If You Don’t Put the Metrics Together, It Will Be Done For You…
When I speak with VPEs and other technology leaders, I ask them what metrics they track to for their exec teams, and their answers are often either thin (they’re tracking only high-level qualitative output like what quarter something is going to be done) or non-existent (they’re really not tracking anything at all). Most often, their reasons are some combination of a) the data is difficult to produce, and worse b) no one is asking for it or knows what it would be. However, even putting aside all the well-documented benefits of data-driven engineering, there are just too many reasons why a metrics-light (or gut feel) approach to engineering management and reporting can backfire for VPEs NOT to measure. This is especially true when times are tough. The biggest thing you need to understand is that if you don’t make the effort to measure, others will do it for you, and you probably won’t like what they come up with.
Engineering Output Quality
Let’s start with the easiest of the bunch, the quality of the work done by you and your organization. That is, recognizing quality can mean many things to many people so instead just measure the input/outputs of quality. Some of the most common complaints by sales and other leadership include the product is taking longer than expected to develop, or that it’s too buggy, or that bugs aren’t being fixed fast enough, or that… If you want to stave that off, you need to get out in front of it.
Take the time to pull metrics not only around the new work being done but also the amount and cost of work to support your products. If you don’t get in front and drive the conversation, others will draw conclusions for themselves. I often talk about the allegory in which the sales guy doesn’t bother to show her funnel all quarter because no one asks for it. Then after missing the quarter she finally shows her thin pipeline. Too little, too late. No one trusts her anymore. Don’t be like that.
The same is true of engineering. Show your eye is on the ball. Monitor uptime, support tickets, bugs reported, and time to resolution, and what the team is doing to improve these engineering metrics.

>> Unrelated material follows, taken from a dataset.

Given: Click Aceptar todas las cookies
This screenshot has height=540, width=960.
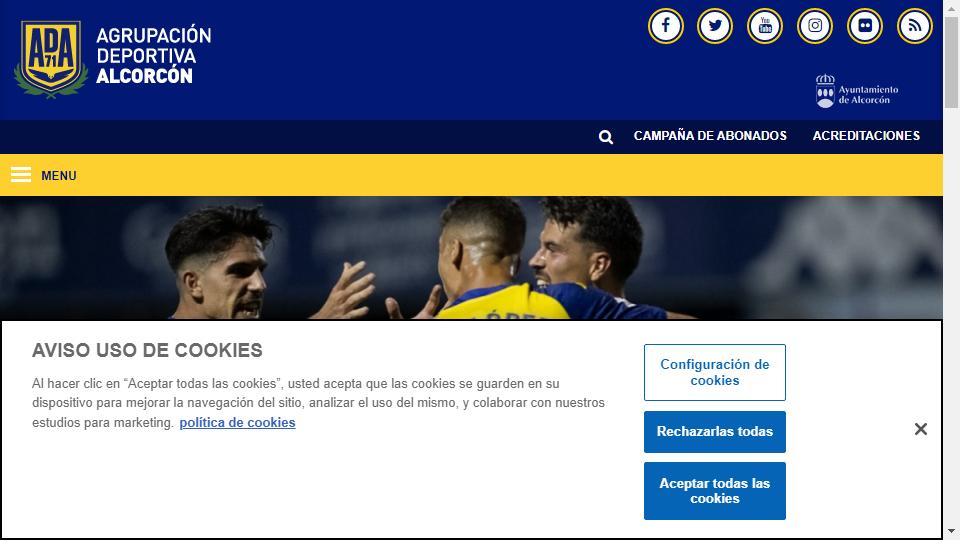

Measuring engineering performance can be a touchy subject, but it’s ultimately one that will bubble up, and when it does, you’ll certainly want to be driving the conversation. Many companies I meet want to at some point try to put incentive structures into place for engineering. The reality is, for smaller, growing companies who haven’t had the conversation yet, it’s not a matter of if, but when someone will try. As a general rule, companies will always want to look for ways to measure the performance of their employees for bonuses, promotions, or performance reviews (and yes, given the current climate, layoffs). At some point, if engineering leaders don’t have ways to measure the performance of their teams, the company will probably assign one, and it likely won’t be the right way to assess your team.
Budgeting and Product Planning
Planning happens with your input or without. When it comes to the roadmap and execution, if you don’t build a compelling plan, back it up with numbers, show your work (best case, worst case, likely reality), you may find a plan is hoisted upon you. This includes not just the roadmap, but also timeline and budget planning. At the end of the day, you are in the best position to make realistic plans. Show the management team and remain in the driver’s seat.
Product Deprecation & Engineering Capacity
Lastly, many companies find themselves supporting too many products and features because leaders can’t make the case to deprecate the old and invest in the new (or vise versa!). Remember that the business may not fully understand the costs to support legacy products. Ultimately, supporting old products will get in the way of pushing new products out the door. It’s a zero-sum game. Illustrate just how much you are spending on supporting old products. Drive the business to have these hard conversations and to make difficult decisions.
Engineering leadership is a tough enough job without others putting out metrics, plans, and narratives for you. Get ahead of it. The idea that metrics are too hard to generate and aggregate is an antiquated one thanks to tools like Engineering Management Platforms among others. Do yourself a favor, control your team’s destiny because you’re the best person to do it, and put engineering metrics together, because if you don’t, someone will do it for you.